Project 2 - Get the Point(er)

This project may be completed either individually or in groups of 2. If you work in a group, you should be coding at the same time in front of one machine (this is sometimes called 'pair programming'). Take turns driving.

The main objective of this assignment is to make you familiar with the memory model used by the machine and C -- most importantly, the idea of pointers. To do this, you will implement a shell command parser in C. The shell is the program that reads and interprets the commands you type in a command-line environment. Your program will implement one part of the shell's functionality: splitting a command line into its meaningful parts.

The parser takes a command line (a single string, e.g., 'gcc -Wall file1.c file2.c') and converts it to a command array, which is an array of strings representing the command itself (e.g., 'gcc') and its space-separate arguments (e.g., '-Wall', 'file1.c', 'file2.c'). This process largely resembles the behavior of the split function available in many programming languages.
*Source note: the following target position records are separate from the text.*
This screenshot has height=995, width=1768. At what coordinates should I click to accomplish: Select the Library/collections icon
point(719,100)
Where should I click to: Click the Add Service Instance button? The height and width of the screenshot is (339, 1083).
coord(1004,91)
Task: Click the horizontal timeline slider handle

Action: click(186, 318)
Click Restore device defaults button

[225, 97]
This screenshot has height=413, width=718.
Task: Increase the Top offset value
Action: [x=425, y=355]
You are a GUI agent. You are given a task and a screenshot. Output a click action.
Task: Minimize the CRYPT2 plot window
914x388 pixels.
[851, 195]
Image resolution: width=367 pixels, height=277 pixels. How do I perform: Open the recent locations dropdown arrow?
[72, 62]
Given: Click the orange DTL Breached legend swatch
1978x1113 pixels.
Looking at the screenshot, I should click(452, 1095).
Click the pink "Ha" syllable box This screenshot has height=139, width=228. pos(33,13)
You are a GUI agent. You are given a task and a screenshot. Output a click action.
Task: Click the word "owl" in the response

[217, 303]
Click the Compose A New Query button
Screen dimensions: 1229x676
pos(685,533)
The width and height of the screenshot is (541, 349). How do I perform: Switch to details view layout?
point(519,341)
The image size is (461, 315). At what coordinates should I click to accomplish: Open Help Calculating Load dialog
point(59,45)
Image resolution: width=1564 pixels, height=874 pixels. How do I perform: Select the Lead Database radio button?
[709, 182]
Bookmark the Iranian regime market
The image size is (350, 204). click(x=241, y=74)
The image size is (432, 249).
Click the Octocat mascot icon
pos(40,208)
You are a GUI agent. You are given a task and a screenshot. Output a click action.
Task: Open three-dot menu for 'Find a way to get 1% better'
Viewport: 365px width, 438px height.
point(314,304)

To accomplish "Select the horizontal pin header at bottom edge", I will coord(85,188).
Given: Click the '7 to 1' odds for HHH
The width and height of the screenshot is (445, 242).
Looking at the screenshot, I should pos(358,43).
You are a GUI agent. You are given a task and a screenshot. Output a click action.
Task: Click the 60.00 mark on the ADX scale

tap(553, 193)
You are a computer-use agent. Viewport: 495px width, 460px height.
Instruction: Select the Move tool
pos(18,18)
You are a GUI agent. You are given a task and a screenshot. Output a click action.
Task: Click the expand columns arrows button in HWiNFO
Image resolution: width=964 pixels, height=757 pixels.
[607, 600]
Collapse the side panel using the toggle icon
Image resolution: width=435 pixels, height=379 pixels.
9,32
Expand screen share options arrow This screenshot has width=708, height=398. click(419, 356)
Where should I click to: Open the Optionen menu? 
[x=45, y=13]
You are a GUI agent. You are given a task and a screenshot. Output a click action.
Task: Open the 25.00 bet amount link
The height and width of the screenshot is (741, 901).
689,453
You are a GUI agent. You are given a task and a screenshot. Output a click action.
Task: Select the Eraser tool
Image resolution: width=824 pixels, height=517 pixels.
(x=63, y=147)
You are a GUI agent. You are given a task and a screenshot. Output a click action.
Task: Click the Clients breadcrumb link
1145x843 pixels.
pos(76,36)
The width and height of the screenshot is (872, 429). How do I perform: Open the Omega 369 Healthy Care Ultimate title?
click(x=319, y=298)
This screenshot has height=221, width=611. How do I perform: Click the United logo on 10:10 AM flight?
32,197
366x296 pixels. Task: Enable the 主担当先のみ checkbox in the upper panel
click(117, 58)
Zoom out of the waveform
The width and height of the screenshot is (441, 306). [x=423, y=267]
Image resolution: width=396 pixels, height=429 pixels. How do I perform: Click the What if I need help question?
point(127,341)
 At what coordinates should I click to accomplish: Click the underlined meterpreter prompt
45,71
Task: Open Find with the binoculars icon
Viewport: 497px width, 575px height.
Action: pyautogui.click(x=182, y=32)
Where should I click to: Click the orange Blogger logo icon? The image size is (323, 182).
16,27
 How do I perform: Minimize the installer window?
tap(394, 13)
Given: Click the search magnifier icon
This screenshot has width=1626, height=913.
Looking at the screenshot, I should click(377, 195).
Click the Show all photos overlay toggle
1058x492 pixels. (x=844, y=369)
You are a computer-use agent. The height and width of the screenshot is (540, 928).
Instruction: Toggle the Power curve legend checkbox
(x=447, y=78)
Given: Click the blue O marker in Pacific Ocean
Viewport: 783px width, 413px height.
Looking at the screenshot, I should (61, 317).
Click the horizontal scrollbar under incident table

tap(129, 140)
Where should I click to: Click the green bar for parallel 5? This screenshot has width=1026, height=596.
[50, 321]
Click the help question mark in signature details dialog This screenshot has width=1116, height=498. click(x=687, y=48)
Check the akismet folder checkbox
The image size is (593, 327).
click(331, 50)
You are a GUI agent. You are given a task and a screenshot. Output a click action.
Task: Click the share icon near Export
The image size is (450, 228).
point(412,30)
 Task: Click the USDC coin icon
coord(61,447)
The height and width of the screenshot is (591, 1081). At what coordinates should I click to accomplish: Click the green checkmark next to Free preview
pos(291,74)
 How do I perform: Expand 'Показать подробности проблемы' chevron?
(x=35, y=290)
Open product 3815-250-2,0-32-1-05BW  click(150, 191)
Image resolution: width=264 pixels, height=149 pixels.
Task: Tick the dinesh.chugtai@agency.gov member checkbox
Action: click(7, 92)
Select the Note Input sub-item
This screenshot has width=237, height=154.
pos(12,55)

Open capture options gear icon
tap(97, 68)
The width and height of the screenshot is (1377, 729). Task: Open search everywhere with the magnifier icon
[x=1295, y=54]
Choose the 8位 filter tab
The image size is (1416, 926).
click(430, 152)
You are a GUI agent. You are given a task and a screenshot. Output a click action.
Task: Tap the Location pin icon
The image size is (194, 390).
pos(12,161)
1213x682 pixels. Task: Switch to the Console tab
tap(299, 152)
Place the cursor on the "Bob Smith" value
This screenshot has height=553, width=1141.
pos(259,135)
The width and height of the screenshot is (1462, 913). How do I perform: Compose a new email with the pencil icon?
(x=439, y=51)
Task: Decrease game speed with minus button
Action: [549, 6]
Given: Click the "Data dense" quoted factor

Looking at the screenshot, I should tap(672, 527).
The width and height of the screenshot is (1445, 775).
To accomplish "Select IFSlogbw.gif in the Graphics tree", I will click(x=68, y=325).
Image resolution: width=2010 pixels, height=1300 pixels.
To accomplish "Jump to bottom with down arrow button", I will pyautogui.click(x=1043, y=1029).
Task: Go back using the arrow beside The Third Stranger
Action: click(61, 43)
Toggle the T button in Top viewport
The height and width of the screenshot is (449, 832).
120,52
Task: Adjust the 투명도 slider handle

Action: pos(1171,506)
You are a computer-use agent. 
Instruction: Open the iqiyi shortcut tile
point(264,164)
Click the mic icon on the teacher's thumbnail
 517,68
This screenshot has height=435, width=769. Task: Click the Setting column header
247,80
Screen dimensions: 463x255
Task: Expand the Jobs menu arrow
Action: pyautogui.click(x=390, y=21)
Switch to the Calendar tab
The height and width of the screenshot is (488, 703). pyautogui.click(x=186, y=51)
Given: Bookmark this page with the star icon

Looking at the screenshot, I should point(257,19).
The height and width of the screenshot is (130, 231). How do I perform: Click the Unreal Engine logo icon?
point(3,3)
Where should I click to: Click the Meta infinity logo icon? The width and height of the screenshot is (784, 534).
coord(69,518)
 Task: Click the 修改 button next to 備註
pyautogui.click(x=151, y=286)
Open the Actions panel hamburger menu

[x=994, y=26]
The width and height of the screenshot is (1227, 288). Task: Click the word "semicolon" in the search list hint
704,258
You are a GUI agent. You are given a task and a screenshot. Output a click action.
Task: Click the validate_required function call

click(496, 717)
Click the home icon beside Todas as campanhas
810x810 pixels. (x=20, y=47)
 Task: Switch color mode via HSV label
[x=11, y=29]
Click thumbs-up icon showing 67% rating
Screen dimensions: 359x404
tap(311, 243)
As you can probably guess, you won't be allowed to just use a library function like split, but must instead implement this functionality yourself. Doing so will force you to confront how strings are implemented and manipulated in memory (and will also give you an appreciation for how much complexity higher-level programming languages are hiding from you)!

Start by reading through the entire project description!

Project Dates

Assigned	Monday, February 20.
Due	Wednesday, March 1.

Project Overview

Your project files consist of the following:

• command.c: the primary code for the shell parser
• command.h: a C 'header file' describing the functions implemented in command.c
• command_test.c: tests for your command parser
• Makefile: for building and testing your parser

Since your command parser is essentially a software library (that is, it simply provides functionality for use by other programs), your command.c file does not have a main function and cannot be executed directly. Instead, the actual executable is derived from command_test.c. Running make will build the test executable, which can then be executed with ./command_test.

Your main job will be to complete the parsing functions in command.c. In addition, you will write additional tests within command_test.c.

Command Line Structure

A command line is defined to be a null-terminated string containing zero or more words separated by one or more spaces, with an optional ampersand ('&') after the final word. This ampersand is used to denote a background command. In particular:

• Valid characters within a word include all printable characters except spaces and ampersands.
• Ampersand ('&') is a special status indicator, not a regular word character.
• In order for a command line to be valid, an ampersand may appear at most once, may only appear after the final word, and may be followed only by zero or more spaces before reaching the end of the line. The ampersand may be separated from the final word by zero or more spaces.
• A command line including an ampersand as described above is a background command, while a command line without an ampersand is a foreground command.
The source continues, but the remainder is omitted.